Con L’ultima intervista Nevo disegna una doppia traiettoria post-moderna: da un lato si interroga sulla base e sui formanti della sua scrittura, si dovrebbe dire sull’eziologia della sua narrativa, dall’altro ne descrive gli effetti. Su questo secondo versante, la riflessione di Nevo appare severa, a tratti amara:
Ieri ho chiesto a Dikla se le andrebbe di leggere qualcosa di nuovo a cui sto lavorando. Ho aspettato il momento adatto. Aveva appena terminato la sua corsa serale. Dieci chilometri. Ho aspettato che facesse la doccia. Shampoo, balsamo e crema idratante. Ho aspettato che indossasse la tuta da casa e le scarpe di lana spessa che ha comprato a Londra quando stava con il riccone. Ho aspettato che si preparasse una tisana, stendesse le lunghe gambe sul divano e la sorseggiasse in tutta tranquillità. Ho aspettato che le guance si arrossassero per il vapore caldo e che gli occhi diventassero lucidi come di lacrime. Solo a quel punto gliel’ho chiesto. Ha risposto che non è disponibile. È a metà di un altro libro, un thriller di quello scrittore scandinavo, Wolf? Insomma, dài, quello che sembra un vichingo. Ho insistito. Ho chiesto di nuovo. Ha scosso la testa per dire di no e spiegato che, a parte il vichingo, per lei è troppo presto per leggere qualcosa di mio. Che fino a oggi è sempre riuscita a tenere distinti, mentre leggeva, la storia e lo scrittore, le mie fantasie e la realtà della nostra vita, ma non era certa di riuscire a farlo anche adesso. Un’ondata di gelo mi ha attraversato, come sul bordo dell’abisso lungo la Carretera de la Muerte in Bolivia. Sono andato in cucina a sciacquare i piatti e mi sono detto, non sarà facile, ma il mio proposito adesso è questo: fare l’impossibile perché Dikla creda di nuovo che tutto al di fuori di lei è stato e sarà soltanto una storia.

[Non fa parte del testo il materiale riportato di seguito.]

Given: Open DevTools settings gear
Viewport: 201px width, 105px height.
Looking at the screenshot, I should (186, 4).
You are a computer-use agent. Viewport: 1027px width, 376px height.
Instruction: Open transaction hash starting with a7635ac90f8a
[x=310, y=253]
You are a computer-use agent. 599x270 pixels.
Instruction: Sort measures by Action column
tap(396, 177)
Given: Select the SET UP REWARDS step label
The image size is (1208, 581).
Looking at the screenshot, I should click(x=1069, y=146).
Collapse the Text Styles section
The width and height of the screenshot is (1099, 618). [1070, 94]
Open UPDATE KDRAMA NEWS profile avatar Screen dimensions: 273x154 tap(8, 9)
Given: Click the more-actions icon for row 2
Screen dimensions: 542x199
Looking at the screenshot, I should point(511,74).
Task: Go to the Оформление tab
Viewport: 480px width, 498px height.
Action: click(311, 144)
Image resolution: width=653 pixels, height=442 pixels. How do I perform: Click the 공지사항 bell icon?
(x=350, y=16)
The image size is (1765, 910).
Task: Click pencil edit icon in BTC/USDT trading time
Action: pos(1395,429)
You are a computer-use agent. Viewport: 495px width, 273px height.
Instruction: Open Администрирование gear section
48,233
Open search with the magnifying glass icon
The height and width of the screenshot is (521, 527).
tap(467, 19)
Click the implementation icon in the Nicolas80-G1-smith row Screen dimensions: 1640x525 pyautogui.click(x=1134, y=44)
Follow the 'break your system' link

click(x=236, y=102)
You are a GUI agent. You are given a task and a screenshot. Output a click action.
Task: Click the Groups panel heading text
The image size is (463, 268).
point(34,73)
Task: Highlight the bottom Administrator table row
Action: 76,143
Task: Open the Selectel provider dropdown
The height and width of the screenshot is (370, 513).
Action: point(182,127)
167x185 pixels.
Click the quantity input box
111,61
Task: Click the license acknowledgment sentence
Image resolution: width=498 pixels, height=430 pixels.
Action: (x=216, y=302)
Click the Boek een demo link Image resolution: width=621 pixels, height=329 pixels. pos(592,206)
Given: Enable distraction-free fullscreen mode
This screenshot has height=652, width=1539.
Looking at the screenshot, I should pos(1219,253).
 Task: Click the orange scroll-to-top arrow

La riflessione di Nevo sugli effetti della scrittura lo porta anche a dubitare della piena compatibilità tra scrittura e vita vissuta. Di questo Nevo sembra lasciarci nel libro degli indizi, sia pure fragili: le parole di una dedica ritrovata sulla prima pagina ingiallita di un vecchio romanzo o il dialogo finale con la foto di una giovane lettrice scomparsa. Chiunque, leggendo L’ultima intervista, potrà interpretarli.
Alla fine, riposto il libro, si ha la sensazione che Nevo abbia scritto un romanzo originalissimo, per struttura e contenuto: narrativa, non vi è dubbio, non saggio, ma narrativa nella quale lo scorrere del racconto risponde anche agli interrogativi del saggio. Ma L’ultima intervista è un romanzo anomalo anche perché è solo parzialmente riconducibile al genere autobiografico (e Nevo con onestà ci avverte anche di questo). La verità indagata da Nevo infatti non è totale, ma ha un perimetro ben delimitato: è solo la verità su cause ed effetti della sua narrativa. A ben vedere, però, il massimo atto di coraggio che si può chiedere a un romanziere.